En juin, le groupe LIOT avait initialement prévu de déposer, lors de sa niche parlementaire à l’Assemblée nationale, plusieurs propositions de loi, dont celle sur la création d’un CHU en Corse, à l'initiative du député nationaliste et médecin, Paul-André Colombani. Même si le texte n'a pas été présenté, l'élu corse explique le sens de sa démarche qui a permis de prendre date.
LE QUOTIDIEN : Pourquoi défendez-vous une proposition de loi visant à créer un CHU en Corse ?
Dr PAUL-ANDRÉ COLOMBANI : La Corse est la seule région de France à ne pas avoir de CHU. En outre mer, la construction d’un CHU, comme celui de Guyane, a été justifiée par l’éloignement avec la métropole. Mais quand il s’agit de la Corse, on nous dit : « Quand vous êtes malade, vous prenez un avion et vous êtes pris en charge à Marseille ». C’est en partie vrai mais, lors de la crise sanitaire, la solidarité nationale a atteint ses limites. Les Corses avaient la possibilité de prendre un avion pour être rapatriés en métropole. Sauf que les « réas » où les Corses étaient évacués étaient pleines !

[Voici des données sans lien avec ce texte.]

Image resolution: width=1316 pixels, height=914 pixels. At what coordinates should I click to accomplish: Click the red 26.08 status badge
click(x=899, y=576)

La Corse est la région de métropole la moins dotée en lits de réanimation et donc la plus sensible à un risque de saturation de ses capacités de soins. Il faut ajouter le fait que 30 000 Corses se déplacent chaque année sur le continent pour se faire soigner. Or, les déplacements et les hébergements éventuels engendrent des coûts supplémentaires pour les familles. Je rappelle que le taux de pauvreté dans l’île culmine à 16,1 % en Corse-du-Sud et à 20,6 % en Haute-Corse. J’ajoute que 350 femmes corses ont chaque année un cancer du sein. Elles doivent avoir la possibilité de se faire soigner en Corse dignement.
Cette spécificité sanitaire de la Corse qu’implique une telle exclusion du maillage territorial d’établissements publics de santé de ressort régional est le marqueur d’une rupture du principe d’égalité. Elle constitue un frein indéniable à l’attractivité médicale de l’île, qui risque encore d’aggraver la dégradation de la qualité des soins auxquels ont accès les Corses.

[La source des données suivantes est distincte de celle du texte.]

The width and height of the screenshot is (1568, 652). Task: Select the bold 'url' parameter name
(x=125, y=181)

La crise sanitaire a-t-elle été l’élément déclencheur de votre proposition de loi ?
Le Covid a accéléré les choses mais ce n’est pas la seule raison. Il faut aussi tenir compte de la démographie médicale en Corse qui souffre d’un manque manifeste de praticiens avec une densité de 258 médecins en activité régulière pour 100 000 habitants, permettant ainsi de qualifier l’île de désert médical, renforcé par la faiblesse des structures hospitalières. À Paris, quand dix personnes dévissent leur plaque, cela ne se voit pas. Mais quand la même chose se produit en Corse, cela crée un sentiment de panique.

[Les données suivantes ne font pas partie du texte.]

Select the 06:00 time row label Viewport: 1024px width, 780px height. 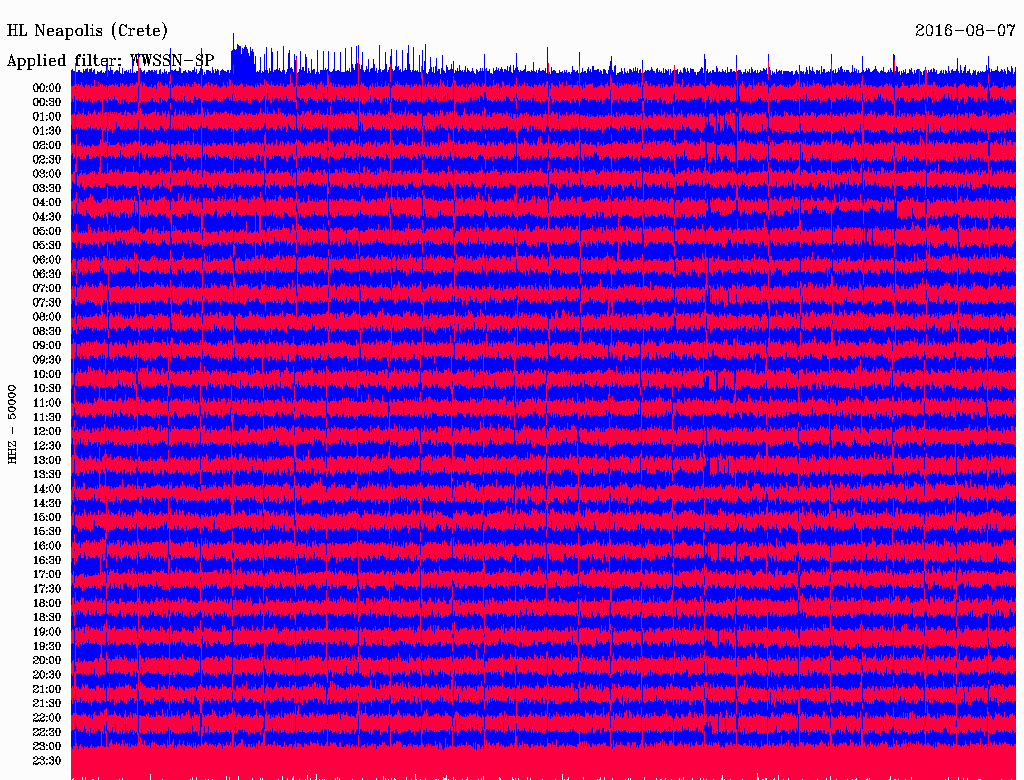point(47,260)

Et puis, quand vous savez que 60 à 70 % des internes s’installent autour de leur CHU de formation, vous comprenez que la Corse est très défavorisée. Les villes de Bastia et Ajaccio sont plutôt bien dotées en médecins mais le reste de l’île est un désert médical, avec des populations vieillissantes. Certes, les internes peuvent faire leur première année de médecine à la faculté de médecine de Corte mais ils continuent ensuite généralement leurs études sur le continent. Il faudrait installer un deuxième cycle d’études médicales à Corte.
Il faut aussi tenir compte de l’écart de salaire entre un CHU et un CH général, qui diminue l’attractivité de l’île. Les plans de carrière sont plus avantageux dans un CHU. Et si je suis jeune médecin et que j’hésite entre la Corse et Arles, je trouverai sans doute Arles plus attractive, avec davantage de services publics à proximité.
Quel est l'impact de la fréquentation touristique ?
Cette problématique estivale ajoute une couche de difficultés. Plus de trois millions de personnes viennent en Corse chaque année, sur une période concentrée de mai à septembre, avec une activité des urgences qui augmente fortement. La mise en œuvre de la loi Rist [encadrant l'intérim médical] a entraîné des difficultés supplémentaires car elle a mis les établissements hospitaliers sous tension. Nous sommes très inquiets à l’approche de l’été.
Pour toutes ces raisons, les deux objectifs qui sous‑tendent la demande de création d'un CHU en Corse sont l'amélioration de l’accès aux soins pour la majorité des services de médecine et de spécialités, conformément au principe d’égal accès aux soins pour tous, non‑appliqué aujourd’hui, et l’essor de l’enseignement et de la recherche, à travers le développement de services hospitalo‑universitaires.